If you are using the XP unit does it have a Parallel port, if it does I would try that next.


----------



## Serdar (Jun 16, 2011)

Yeah it's on xp laptop. Settings are the way u said. Material loaded on the machine. I used these machines b4. Laptop has 25 pin port, 9 pin port and USB on it. And I can but the parallel cord with USB end to it so I can connect to laptop too.


----------



## Corel Whisperer (Sep 1, 2010)

Serdar said:


> Laptop has 25 pin port,


This should be a Parallel port...do you have a regular Parallel cable? I would try it direct parallel. If you still can't get it to work you will need to see if you can find someone in your area to check out the cutter for you and make sure it works. 
At this point is it a process of elimination and your aren’t getting anywhere with what you have. So, you need to find someone with a working CX 24 in your area or contact Roland to see if they can check out the cutter. If you can find someone in your area that has a working one you could take the cutter to them and see if it will work on their computer ….if they don’t mind. And then try their cutter on your computer. You need to find what is the common thing that is not working. Or if you have another Serial or Parallel printer you can try the cables with to make sure they are working. Ports, cables, cutter these are the three factors in the issue, somehow you need to eliminate the possibility that one or more of these components are not working correctly. I hope you understand what I am trying to explain.


----------



## Serdar (Jun 16, 2011)

Yeah I did I ll try those. Thanks.


----------



## Serdar (Jun 16, 2011)

Would this work? 

Parallel cable - BestBuy


----------



## Corel Whisperer (Sep 1, 2010)

The link didn’t work. You would need to find a bi-directional printer parallel cable. I would call around to a few stores before you go driving looking for one, it may be hard to find with everything going USB.


----------



## Serdar (Jun 16, 2011)

If I can't find it , it wouldn't work with the one USB at the end to connect to laptop? Other side will still be parallel


----------



## Corel Whisperer (Sep 1, 2010)

Found this is the manual

Yes
AUTO
AUTO, PARA, SERIAL
This specifies the type of interface for connection to the computer.​AUTO​This selects the port automatically.
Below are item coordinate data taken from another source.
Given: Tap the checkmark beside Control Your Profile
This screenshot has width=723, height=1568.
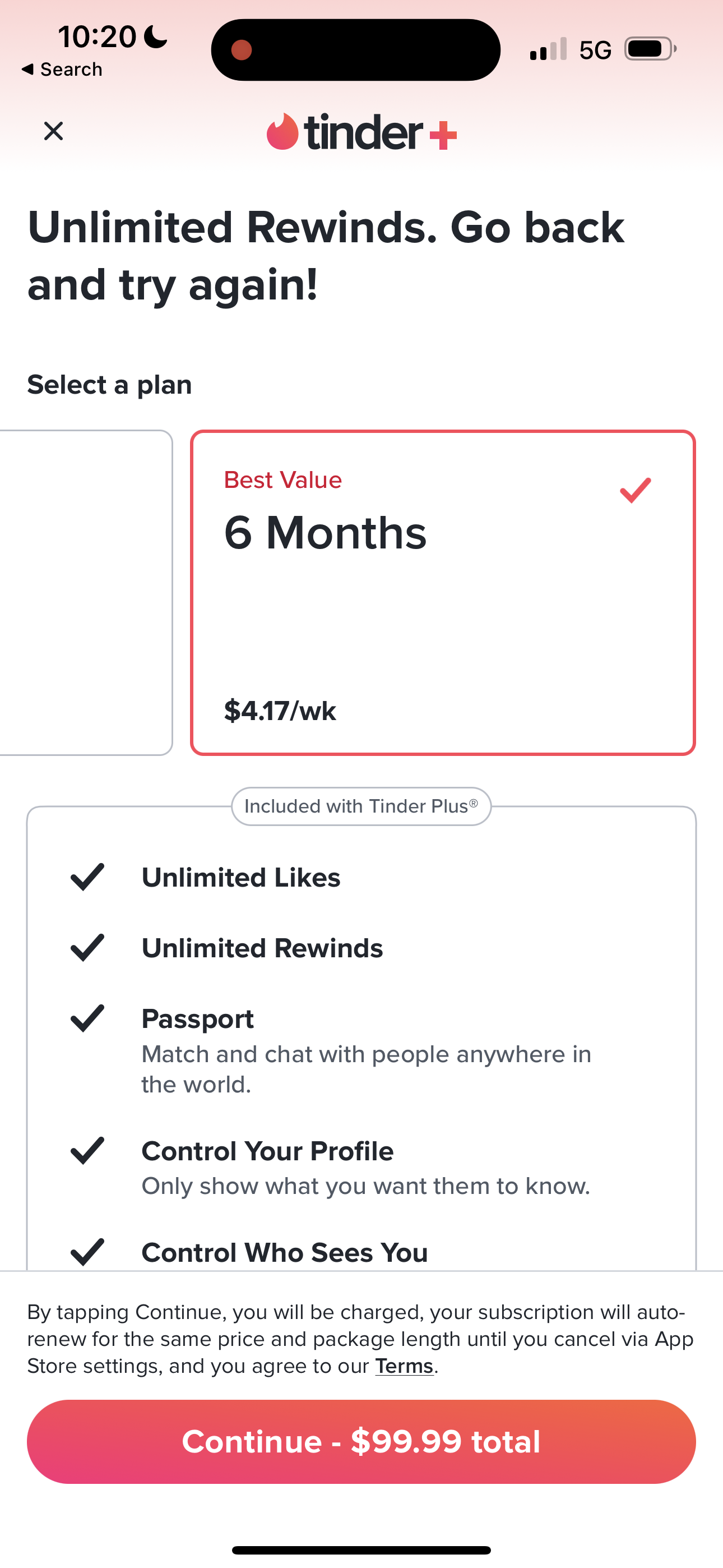Looking at the screenshot, I should coord(87,1150).
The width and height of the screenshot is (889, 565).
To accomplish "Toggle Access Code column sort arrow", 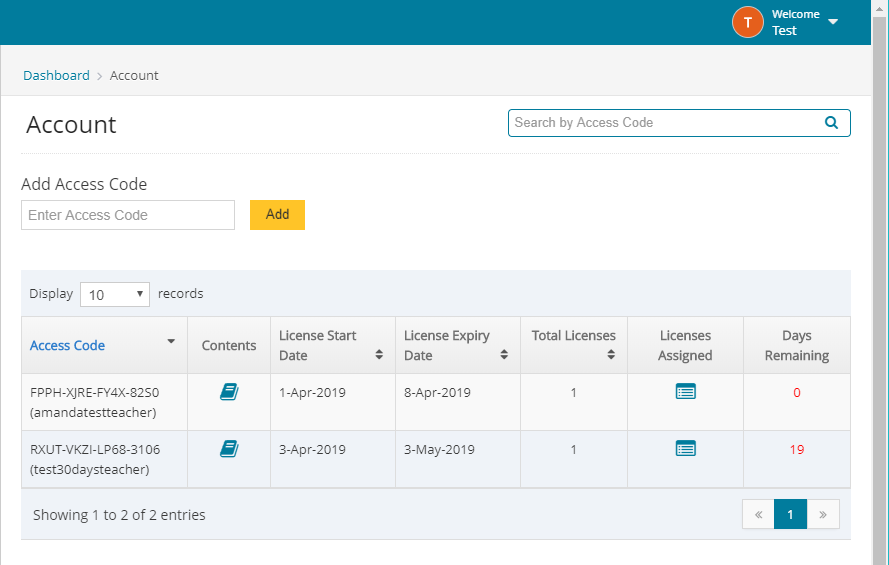I will coord(171,342).
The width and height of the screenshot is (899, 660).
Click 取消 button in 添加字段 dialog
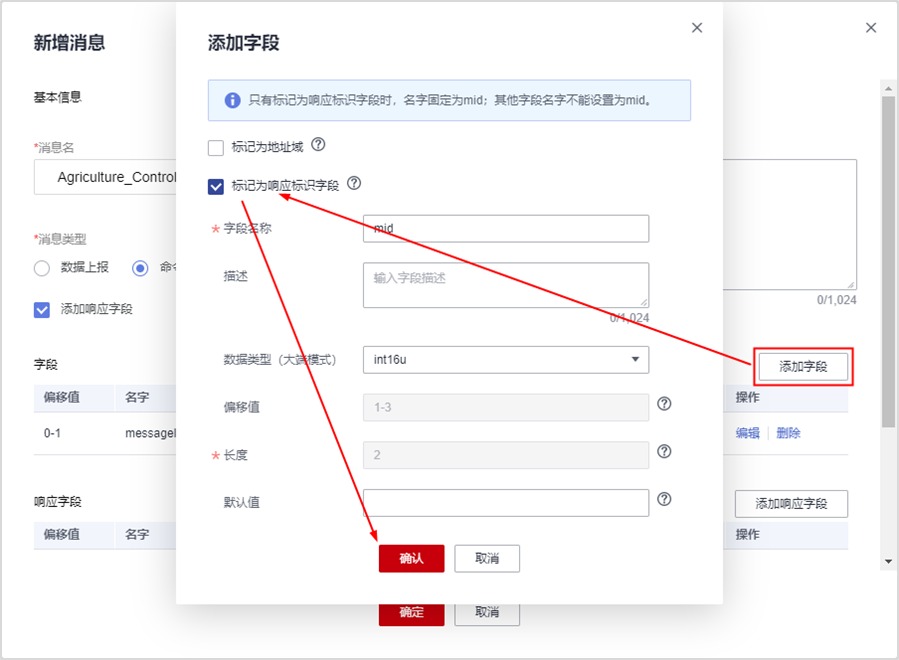click(487, 558)
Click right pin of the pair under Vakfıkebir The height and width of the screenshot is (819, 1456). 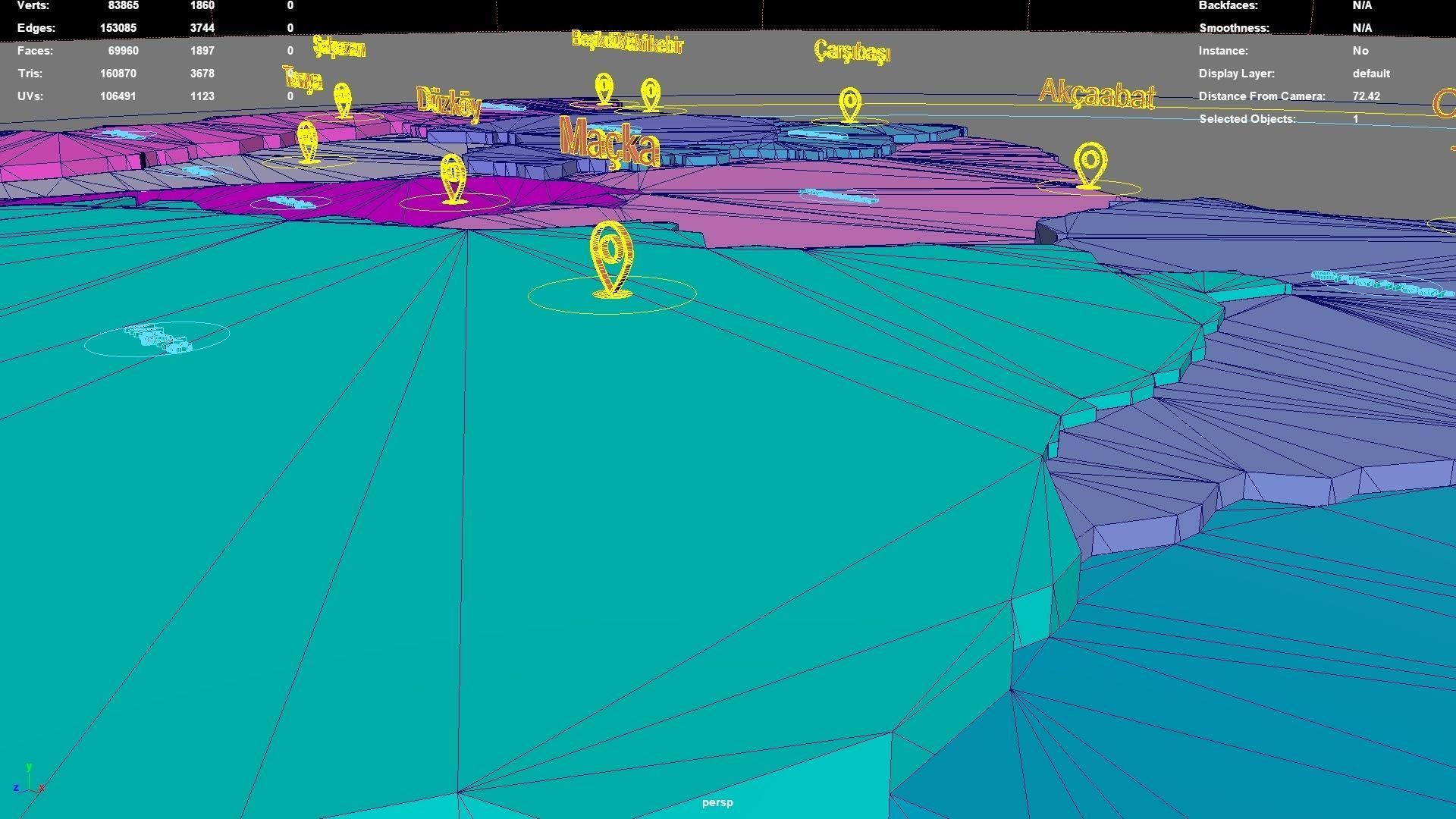click(651, 95)
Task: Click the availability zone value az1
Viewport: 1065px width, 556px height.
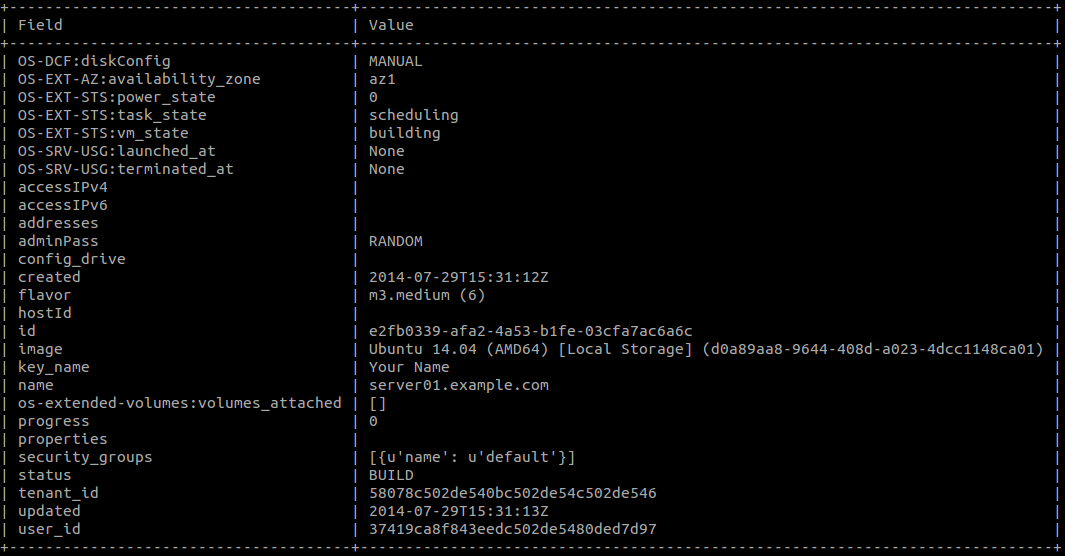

The communication parameters for a
serial connection are set according to the settings made on the CX-24/12.
If the interface is not recognized correctly when set to AUTO, use the menu
to choose the type of interface you're using.​PARA (PARALLEL)​Choose this when connected to the computer using a parallel cable.​SERIAL​Choose this when connected to the computer using a serial cable.


----------



## Serdar (Jun 16, 2011)

Yeah I know this settings. I read that alot of ppl having the same problem when they use the USB connection to the pc. So I am gonna get the real cable. I this is it. Can u take a look at the link , hope link will work. 
Staples 15' IEEE 1284 Parallel Printer Cable | Staples®


----------



## Corel Whisperer (Sep 1, 2010)

Yes! That looks like the right Parallel/LPT cable in the driver it should be set to LPT1 unless you have more than one Parallel port on that computer. Check the Device Manager to see what it says. I will keep my fingers crossed it works!


----------



## Serdar (Jun 16, 2011)

Yeah device manager show that I have 1 LTP port on the laptop. My wife is gonna pick up the cable for me and I am gonna try when I get home from work. I just hope that will do it. I was reading that sone ppl having same problems like me. 
Getting my Roland CX-24 to cut [Archive] - Signs101.com


----------



## Serdar (Jun 16, 2011)

I am using this cable to connect serial port from the machine and USB to my laptop. 
[media]http://www.pacificgeek.com/largeimage.asp?productimages/xl/800A-RS232-2.jpg[/media]

http://www.pacificgeek.com/product.asp?id=926828


----------



## Corel Whisperer (Sep 1, 2010)

The image isn't showing..it needs to be a bitmap or jpeg file.


----------



## Serdar (Jun 16, 2011)

3' USB to RS-232 (9-pin) Serial Cable w/25-pin Serial Adapter - Add a Serial Port to your PC via USB!


----------



## Corel Whisperer (Sep 1, 2010)

You said your computer also had a 9 pin serial port. If the parallel cable doesn't work I would try just a normal serial cable 25 to 9 pin.


----------



## Serdar (Jun 16, 2011)

Thats what I was planning to buy too if that parallel cable won't work. I am gonna find a way to make it work I hope.


----------



## Corel Whisperer (Sep 1, 2010)

I don’t know why…must be because it is getting late on a Friday…I just got a picture in my head of you adding two large knobs, one on each side and using it like a etch-a-sketch! The other thing to check using the manual are the setting the cutter is using, it may be set to a different Baud rate, I could fine or remember how to make it reset to factory defaults.


----------



## Serdar (Jun 16, 2011)

Yeah I am gonna check when I get home. I add only one side the other side has USB already( the cable I am using now whic it didnt work). Hope that parallel cable works. I ll try to find how to reset to factory settings too.


----------



## Serdar (Jun 16, 2011)

It worked it worked  thanks alot for your help. Don't know how to thank you. I wish my father was here to see this on thus fathers day. Thank you again.


----------



## Corel Whisperer (Sep 1, 2010)

Good to hear! It was a sign from him...he is helping and now you need to get to work! LOL 
Take care
CW


----------



## Serdar (Jun 16, 2011)

thanks ,as soon as i get some vinyl  i ordered new blades and gonna go pick up some vinyl on Wednesday and some heat transfer vinyl to do some t-shirts


----------